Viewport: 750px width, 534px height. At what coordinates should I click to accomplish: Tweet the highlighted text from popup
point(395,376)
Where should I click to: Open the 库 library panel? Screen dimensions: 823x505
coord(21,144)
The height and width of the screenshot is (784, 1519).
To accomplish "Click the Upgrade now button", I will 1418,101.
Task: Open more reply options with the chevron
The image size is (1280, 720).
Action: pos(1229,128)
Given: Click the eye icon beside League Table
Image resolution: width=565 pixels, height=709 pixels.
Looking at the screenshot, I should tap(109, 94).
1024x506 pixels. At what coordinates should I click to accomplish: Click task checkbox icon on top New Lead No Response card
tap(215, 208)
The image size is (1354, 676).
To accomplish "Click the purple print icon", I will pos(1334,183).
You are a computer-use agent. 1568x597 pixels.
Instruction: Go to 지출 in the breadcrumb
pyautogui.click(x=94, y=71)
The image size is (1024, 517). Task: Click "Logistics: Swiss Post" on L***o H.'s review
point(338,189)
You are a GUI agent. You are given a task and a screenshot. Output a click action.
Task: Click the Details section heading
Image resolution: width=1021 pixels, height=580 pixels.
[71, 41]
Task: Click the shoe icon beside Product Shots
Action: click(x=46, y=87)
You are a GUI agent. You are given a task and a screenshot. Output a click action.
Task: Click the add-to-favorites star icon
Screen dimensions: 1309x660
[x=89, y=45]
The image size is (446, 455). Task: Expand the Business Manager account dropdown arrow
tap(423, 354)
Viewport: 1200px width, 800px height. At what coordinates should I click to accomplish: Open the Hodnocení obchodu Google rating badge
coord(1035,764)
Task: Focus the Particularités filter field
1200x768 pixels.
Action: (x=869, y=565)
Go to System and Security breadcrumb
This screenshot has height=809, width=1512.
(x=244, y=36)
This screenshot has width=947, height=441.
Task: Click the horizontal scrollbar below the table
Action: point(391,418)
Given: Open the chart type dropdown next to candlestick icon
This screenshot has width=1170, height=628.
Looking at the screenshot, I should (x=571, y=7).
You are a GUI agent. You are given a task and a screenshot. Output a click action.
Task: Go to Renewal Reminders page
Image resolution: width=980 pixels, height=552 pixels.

__________________________________________________

Exercise instructions: Every record above needs to be repeated word for word.

Answer below:
Viewport: 750px width, 534px height. At what coordinates should I click to accomplish: Tweet the highlighted text from popup
point(395,376)
Where should I click to: Open the 库 library panel? Screen dimensions: 823x505
coord(21,144)
The height and width of the screenshot is (784, 1519).
To accomplish "Click the Upgrade now button", I will 1418,101.
Task: Open more reply options with the chevron
The image size is (1280, 720).
Action: pos(1229,128)
Given: Click the eye icon beside League Table
Image resolution: width=565 pixels, height=709 pixels.
Looking at the screenshot, I should tap(109, 94).
1024x506 pixels. At what coordinates should I click to accomplish: Click task checkbox icon on top New Lead No Response card
tap(215, 208)
The image size is (1354, 676).
To accomplish "Click the purple print icon", I will pos(1334,183).
You are a computer-use agent. 1568x597 pixels.
Instruction: Go to 지출 in the breadcrumb
pyautogui.click(x=94, y=71)
The image size is (1024, 517). Task: Click "Logistics: Swiss Post" on L***o H.'s review
point(338,189)
You are a GUI agent. You are given a task and a screenshot. Output a click action.
Task: Click the Details section heading
Image resolution: width=1021 pixels, height=580 pixels.
[71, 41]
Task: Click the shoe icon beside Product Shots
Action: click(x=46, y=87)
You are a GUI agent. You are given a task and a screenshot. Output a click action.
Task: Click the add-to-favorites star icon
Screen dimensions: 1309x660
[x=89, y=45]
The image size is (446, 455). Task: Expand the Business Manager account dropdown arrow
tap(423, 354)
Viewport: 1200px width, 800px height. At what coordinates should I click to accomplish: Open the Hodnocení obchodu Google rating badge
coord(1035,764)
Task: Focus the Particularités filter field
1200x768 pixels.
Action: (x=869, y=565)
Go to System and Security breadcrumb
This screenshot has height=809, width=1512.
(x=244, y=36)
This screenshot has width=947, height=441.
Task: Click the horizontal scrollbar below the table
Action: point(391,418)
Given: Open the chart type dropdown next to candlestick icon
This screenshot has width=1170, height=628.
Looking at the screenshot, I should (x=571, y=7).
You are a GUI agent. You are given a task and a screenshot. Output a click action.
Task: Go to Renewal Reminders page
Image resolution: width=980 pixels, height=552 pixels.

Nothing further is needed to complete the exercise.